Web applications have been gaining increased popularity around the globe, in such a way that a growing number of users are attracted to make use of the functionality and information provided by these applications. While providing solutions to complicated problems in a fast and reliable way is one of the most advantages of using web applications, these platforms can cause adverse effect on user’s life if controlled in unauthorized way by malicious people. A platform with more vulnerabilities are more likely to be attacked. This research is focusing on building a prediction model for detecting vulnerabilities of web applications at eBay. Based on the analysis of important features, we dig deeper to find decisive factors of web application vulnerabilities. Making use of data on GitHub, we extract features related to source code files and developer networks, such as modification frequency, number of involved developers and duration between two commits.
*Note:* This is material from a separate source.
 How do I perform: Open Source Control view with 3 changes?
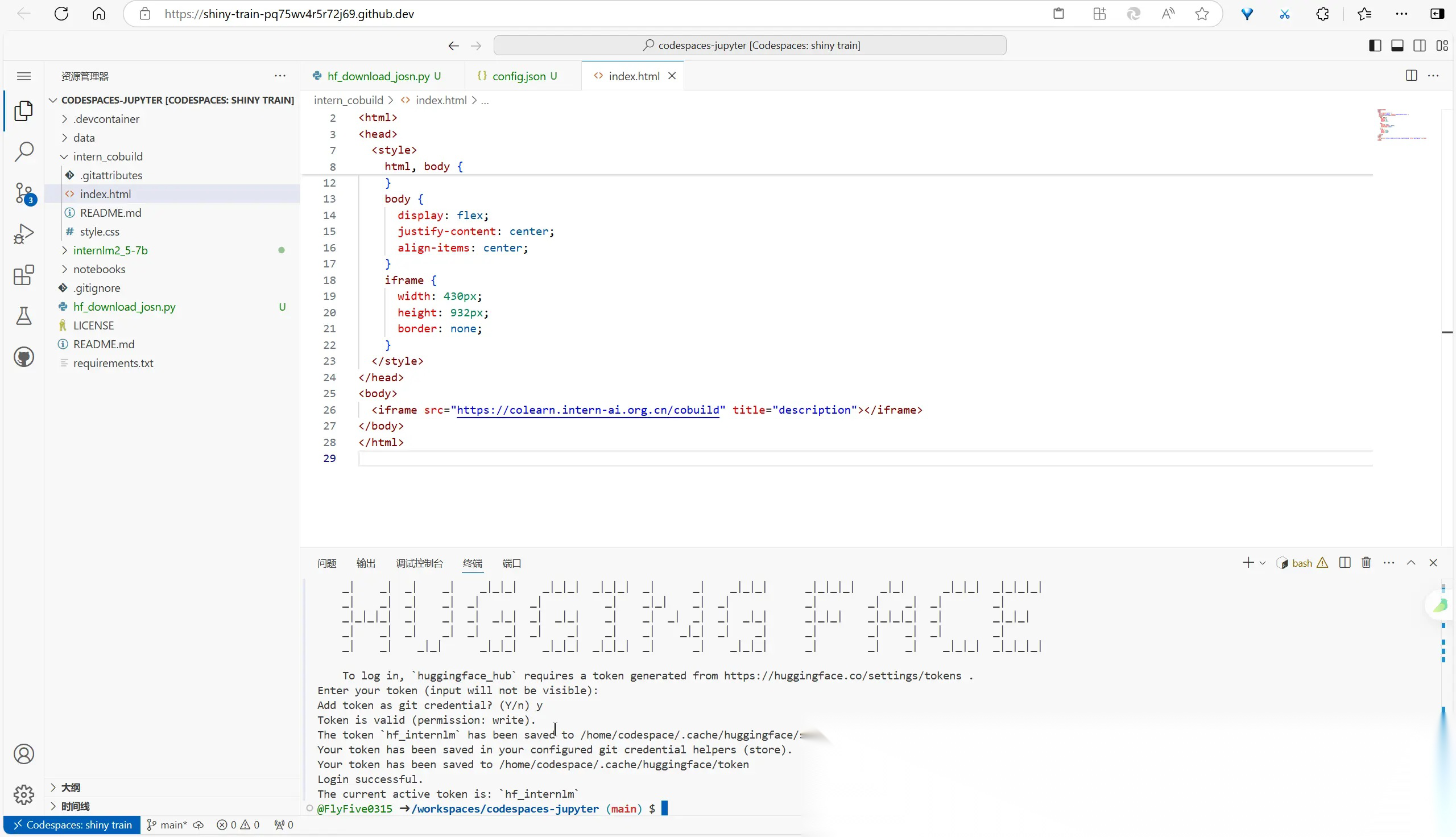click(23, 193)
By applying machine learning techniques in the field of vulnerability prediction, we are able to provide reasonable suggestions for developers in the beginning phase. This can help develop relative defect-free and well-documented software. In this paper, we will explain the prediction model in detail from the aspects of code complexity, developers' behaviors and their networks. Moreover, according to results of various classifiers, we offer possible causes of vulnerabilities and reasonable suggestions for avoiding vulnerabilities in the future. To conclude, main contributions of this thesis are valuable feature engineering, the machine learning model and applicable suggestions for predicting vulnerabilities effectively at eBay.